> _Provided records_
"""

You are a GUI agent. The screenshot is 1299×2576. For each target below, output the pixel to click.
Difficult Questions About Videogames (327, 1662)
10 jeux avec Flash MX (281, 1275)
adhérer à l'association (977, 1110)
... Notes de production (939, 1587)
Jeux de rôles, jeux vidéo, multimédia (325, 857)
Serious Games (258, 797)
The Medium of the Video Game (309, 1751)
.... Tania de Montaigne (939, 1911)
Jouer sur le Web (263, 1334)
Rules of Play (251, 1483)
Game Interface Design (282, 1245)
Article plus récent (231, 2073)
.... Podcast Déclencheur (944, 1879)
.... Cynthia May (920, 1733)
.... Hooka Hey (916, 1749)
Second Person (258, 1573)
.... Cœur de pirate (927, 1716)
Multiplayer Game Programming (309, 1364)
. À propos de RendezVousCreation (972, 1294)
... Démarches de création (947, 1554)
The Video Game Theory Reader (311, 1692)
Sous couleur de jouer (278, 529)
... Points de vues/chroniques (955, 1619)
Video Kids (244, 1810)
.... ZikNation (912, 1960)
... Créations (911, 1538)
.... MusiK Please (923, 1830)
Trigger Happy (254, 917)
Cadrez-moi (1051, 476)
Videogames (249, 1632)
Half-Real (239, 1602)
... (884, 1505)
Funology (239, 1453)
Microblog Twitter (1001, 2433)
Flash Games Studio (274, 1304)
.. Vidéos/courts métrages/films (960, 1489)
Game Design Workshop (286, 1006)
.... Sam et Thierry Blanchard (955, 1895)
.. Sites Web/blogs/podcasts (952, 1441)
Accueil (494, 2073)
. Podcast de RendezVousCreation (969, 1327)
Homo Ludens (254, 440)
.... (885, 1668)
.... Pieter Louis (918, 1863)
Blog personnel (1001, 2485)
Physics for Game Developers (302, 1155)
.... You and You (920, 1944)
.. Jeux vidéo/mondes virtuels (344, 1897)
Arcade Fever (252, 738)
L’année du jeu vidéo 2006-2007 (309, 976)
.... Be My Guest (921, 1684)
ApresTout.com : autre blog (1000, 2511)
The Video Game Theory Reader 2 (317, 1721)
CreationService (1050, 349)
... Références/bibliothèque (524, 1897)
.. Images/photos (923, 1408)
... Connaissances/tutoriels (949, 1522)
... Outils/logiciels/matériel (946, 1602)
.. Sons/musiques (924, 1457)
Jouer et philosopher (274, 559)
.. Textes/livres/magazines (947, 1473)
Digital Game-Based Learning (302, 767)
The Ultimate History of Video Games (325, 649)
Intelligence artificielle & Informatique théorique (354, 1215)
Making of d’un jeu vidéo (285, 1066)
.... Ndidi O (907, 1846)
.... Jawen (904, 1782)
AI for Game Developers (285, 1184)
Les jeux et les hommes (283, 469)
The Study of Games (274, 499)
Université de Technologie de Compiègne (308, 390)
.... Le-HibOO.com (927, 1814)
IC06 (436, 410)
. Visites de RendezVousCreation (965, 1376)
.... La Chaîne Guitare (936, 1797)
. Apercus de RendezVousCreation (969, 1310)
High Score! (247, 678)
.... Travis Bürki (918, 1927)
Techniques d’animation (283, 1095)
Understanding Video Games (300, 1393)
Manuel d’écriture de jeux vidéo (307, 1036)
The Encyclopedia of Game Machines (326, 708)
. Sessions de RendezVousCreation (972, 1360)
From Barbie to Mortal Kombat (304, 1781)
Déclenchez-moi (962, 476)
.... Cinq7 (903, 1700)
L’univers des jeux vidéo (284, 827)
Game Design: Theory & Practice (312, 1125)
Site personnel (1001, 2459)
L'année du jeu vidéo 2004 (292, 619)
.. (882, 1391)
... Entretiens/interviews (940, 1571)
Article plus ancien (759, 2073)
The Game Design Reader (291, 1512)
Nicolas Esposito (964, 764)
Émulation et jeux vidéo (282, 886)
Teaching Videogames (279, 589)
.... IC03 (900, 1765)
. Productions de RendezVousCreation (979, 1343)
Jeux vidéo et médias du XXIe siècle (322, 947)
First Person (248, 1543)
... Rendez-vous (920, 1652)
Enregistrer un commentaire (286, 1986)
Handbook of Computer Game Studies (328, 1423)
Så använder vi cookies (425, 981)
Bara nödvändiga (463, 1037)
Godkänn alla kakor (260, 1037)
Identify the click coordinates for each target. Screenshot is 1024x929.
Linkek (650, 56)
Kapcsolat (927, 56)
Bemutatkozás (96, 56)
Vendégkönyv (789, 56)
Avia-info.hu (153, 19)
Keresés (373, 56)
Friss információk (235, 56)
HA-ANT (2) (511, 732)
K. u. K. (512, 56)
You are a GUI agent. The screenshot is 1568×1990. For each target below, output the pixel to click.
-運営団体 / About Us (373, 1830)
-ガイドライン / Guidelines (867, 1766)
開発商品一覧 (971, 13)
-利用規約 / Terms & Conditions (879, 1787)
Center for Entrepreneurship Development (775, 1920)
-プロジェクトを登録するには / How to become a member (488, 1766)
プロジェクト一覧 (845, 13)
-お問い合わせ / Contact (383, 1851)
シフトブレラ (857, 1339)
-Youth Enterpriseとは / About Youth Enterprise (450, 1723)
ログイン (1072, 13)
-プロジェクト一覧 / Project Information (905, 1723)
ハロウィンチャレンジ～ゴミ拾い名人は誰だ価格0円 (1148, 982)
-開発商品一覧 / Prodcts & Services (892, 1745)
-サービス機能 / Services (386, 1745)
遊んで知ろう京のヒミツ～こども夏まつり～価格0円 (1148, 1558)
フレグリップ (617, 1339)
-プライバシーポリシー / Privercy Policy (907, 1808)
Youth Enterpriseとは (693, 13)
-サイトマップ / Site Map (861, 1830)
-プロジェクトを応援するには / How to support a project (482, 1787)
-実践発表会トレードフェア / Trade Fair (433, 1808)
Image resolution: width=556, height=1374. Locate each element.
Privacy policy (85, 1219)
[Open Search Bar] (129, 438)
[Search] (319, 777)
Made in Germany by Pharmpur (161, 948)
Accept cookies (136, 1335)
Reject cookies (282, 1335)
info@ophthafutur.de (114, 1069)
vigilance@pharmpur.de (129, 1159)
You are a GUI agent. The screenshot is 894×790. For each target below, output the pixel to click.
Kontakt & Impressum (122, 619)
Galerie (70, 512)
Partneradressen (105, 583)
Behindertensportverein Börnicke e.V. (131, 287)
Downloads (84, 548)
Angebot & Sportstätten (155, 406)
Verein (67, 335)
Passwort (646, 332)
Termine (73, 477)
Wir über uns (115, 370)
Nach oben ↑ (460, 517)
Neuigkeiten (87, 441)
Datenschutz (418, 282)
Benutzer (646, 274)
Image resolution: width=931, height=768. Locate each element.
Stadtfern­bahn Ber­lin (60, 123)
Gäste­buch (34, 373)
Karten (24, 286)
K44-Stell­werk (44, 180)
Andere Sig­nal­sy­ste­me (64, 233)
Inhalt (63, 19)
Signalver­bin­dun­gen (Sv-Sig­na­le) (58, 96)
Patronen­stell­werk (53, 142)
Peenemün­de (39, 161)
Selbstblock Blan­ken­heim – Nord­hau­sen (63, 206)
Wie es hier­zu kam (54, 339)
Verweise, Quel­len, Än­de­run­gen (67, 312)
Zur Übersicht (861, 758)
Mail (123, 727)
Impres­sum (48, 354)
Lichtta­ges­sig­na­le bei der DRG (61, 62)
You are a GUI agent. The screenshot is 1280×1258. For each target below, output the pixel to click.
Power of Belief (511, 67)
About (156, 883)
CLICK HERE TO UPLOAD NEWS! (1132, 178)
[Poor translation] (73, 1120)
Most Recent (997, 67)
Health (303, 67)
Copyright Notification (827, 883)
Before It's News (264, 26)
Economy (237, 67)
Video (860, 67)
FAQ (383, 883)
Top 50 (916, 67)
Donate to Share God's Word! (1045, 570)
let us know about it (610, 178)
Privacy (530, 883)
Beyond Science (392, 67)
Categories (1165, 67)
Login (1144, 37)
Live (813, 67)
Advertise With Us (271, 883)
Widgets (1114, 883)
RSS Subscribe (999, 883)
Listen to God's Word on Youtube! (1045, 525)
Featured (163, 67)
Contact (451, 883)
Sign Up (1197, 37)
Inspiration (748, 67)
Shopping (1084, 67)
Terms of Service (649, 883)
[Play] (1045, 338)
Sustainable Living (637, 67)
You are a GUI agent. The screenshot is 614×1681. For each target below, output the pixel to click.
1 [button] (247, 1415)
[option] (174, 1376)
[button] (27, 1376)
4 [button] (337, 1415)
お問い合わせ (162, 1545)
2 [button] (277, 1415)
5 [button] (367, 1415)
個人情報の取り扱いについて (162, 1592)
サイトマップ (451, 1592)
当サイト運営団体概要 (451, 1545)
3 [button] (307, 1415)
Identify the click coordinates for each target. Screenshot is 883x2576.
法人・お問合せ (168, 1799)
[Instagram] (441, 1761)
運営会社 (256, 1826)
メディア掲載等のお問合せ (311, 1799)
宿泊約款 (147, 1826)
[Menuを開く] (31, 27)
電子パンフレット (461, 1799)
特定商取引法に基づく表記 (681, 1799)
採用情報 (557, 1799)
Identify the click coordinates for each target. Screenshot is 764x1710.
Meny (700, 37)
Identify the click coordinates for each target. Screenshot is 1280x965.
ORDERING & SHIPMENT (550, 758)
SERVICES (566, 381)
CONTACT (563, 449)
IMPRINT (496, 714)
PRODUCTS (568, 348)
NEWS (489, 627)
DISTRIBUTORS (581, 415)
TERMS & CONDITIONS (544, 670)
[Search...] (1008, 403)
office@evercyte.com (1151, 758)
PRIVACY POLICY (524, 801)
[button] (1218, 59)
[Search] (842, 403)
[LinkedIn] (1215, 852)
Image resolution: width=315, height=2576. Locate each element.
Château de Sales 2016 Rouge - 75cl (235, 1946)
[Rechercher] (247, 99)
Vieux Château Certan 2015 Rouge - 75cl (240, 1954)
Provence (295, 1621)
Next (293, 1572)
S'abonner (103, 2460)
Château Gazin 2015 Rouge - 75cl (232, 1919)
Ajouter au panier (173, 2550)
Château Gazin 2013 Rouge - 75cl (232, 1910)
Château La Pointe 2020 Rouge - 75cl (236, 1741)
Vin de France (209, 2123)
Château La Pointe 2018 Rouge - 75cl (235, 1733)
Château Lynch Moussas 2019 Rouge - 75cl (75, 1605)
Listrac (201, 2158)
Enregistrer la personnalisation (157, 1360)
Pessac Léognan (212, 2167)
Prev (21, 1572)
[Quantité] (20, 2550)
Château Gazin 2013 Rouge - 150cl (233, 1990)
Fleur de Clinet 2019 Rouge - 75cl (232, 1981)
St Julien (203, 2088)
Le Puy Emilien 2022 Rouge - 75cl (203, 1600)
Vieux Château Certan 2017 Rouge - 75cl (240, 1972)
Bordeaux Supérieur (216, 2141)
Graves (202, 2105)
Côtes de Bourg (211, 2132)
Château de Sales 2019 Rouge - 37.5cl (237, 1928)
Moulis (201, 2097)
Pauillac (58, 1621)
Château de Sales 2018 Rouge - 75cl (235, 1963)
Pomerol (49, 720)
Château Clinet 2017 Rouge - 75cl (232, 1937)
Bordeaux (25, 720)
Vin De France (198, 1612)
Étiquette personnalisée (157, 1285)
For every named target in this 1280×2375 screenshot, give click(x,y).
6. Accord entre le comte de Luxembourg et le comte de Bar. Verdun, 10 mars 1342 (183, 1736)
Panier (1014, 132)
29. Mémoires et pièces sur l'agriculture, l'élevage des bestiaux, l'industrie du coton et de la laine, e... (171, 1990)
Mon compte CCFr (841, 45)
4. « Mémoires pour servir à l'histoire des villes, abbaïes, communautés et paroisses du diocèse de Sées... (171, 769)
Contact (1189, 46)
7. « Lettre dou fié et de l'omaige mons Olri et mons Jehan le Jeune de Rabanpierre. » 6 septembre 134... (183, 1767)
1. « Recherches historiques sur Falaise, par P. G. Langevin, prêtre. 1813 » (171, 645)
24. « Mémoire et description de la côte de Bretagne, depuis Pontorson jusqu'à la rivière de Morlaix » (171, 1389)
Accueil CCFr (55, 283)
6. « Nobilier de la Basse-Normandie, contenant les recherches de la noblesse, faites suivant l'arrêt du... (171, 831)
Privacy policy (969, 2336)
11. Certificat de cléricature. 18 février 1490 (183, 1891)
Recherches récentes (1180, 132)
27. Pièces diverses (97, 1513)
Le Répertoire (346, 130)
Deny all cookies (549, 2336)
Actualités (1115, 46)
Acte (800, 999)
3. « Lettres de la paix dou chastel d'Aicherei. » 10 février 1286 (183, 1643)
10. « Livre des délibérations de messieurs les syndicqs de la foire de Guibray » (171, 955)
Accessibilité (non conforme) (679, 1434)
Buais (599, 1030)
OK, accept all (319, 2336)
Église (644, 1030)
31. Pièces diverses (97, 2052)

"""

> _Request_
Can you copy out, word for word, the lines above, starting with the line that contains "RendezVousCreation (969, 1310)" and running through the line that contains "[Open Search Bar] (129, 438)"?

> _Expected answer_
. Apercus de RendezVousCreation (969, 1310)
High Score! (247, 678)
.... Travis Bürki (918, 1927)
Techniques d’animation (283, 1095)
Understanding Video Games (300, 1393)
Manuel d’écriture de jeux vidéo (307, 1036)
The Encyclopedia of Game Machines (326, 708)
. Sessions de RendezVousCreation (972, 1360)
From Barbie to Mortal Kombat (304, 1781)
Déclenchez-moi (962, 476)
.... Cinq7 (903, 1700)
L’univers des jeux vidéo (284, 827)
Game Design: Theory & Practice (312, 1125)
Site personnel (1001, 2459)
L'année du jeu vidéo 2004 (292, 619)
.. (882, 1391)
... Entretiens/interviews (940, 1571)
Article plus ancien (759, 2073)
The Game Design Reader (291, 1512)
Nicolas Esposito (964, 764)
Émulation et jeux vidéo (282, 886)
Teaching Videogames (279, 589)
.... IC03 (900, 1765)
. Productions de RendezVousCreation (979, 1343)
Jeux vidéo et médias du XXIe siècle (322, 947)
First Person (248, 1543)
... Rendez-vous (920, 1652)
Enregistrer un commentaire (286, 1986)
Handbook of Computer Game Studies (328, 1423)
Så använder vi cookies (425, 981)
Bara nödvändiga (463, 1037)
Godkänn alla kakor (260, 1037)
Identify the click coordinates for each target. Screenshot is 1024x929.
Linkek (650, 56)
Kapcsolat (927, 56)
Bemutatkozás (96, 56)
Vendégkönyv (789, 56)
Avia-info.hu (153, 19)
Keresés (373, 56)
Friss információk (235, 56)
HA-ANT (2) (511, 732)
K. u. K. (512, 56)
You are a GUI agent. The screenshot is 1568×1990. For each target below, output the pixel to click.
-運営団体 / About Us (373, 1830)
-ガイドライン / Guidelines (867, 1766)
開発商品一覧 (971, 13)
-利用規約 / Terms & Conditions (879, 1787)
Center for Entrepreneurship Development (775, 1920)
-プロジェクトを登録するには / How to become a member (488, 1766)
プロジェクト一覧 (845, 13)
-お問い合わせ / Contact (383, 1851)
シフトブレラ (857, 1339)
-Youth Enterpriseとは / About Youth Enterprise (450, 1723)
ログイン (1072, 13)
-プロジェクト一覧 / Project Information (905, 1723)
ハロウィンチャレンジ～ゴミ拾い名人は誰だ価格0円 (1148, 982)
-開発商品一覧 / Prodcts & Services (892, 1745)
-サービス機能 / Services (386, 1745)
遊んで知ろう京のヒミツ～こども夏まつり～価格0円 (1148, 1558)
フレグリップ (617, 1339)
-プライバシーポリシー / Privercy Policy (907, 1808)
Youth Enterpriseとは (693, 13)
-サイトマップ / Site Map (861, 1830)
-プロジェクトを応援するには / How to support a project (482, 1787)
-実践発表会トレードフェア / Trade Fair (433, 1808)
Image resolution: width=556, height=1374. Locate each element.
Privacy policy (85, 1219)
[Open Search Bar] (129, 438)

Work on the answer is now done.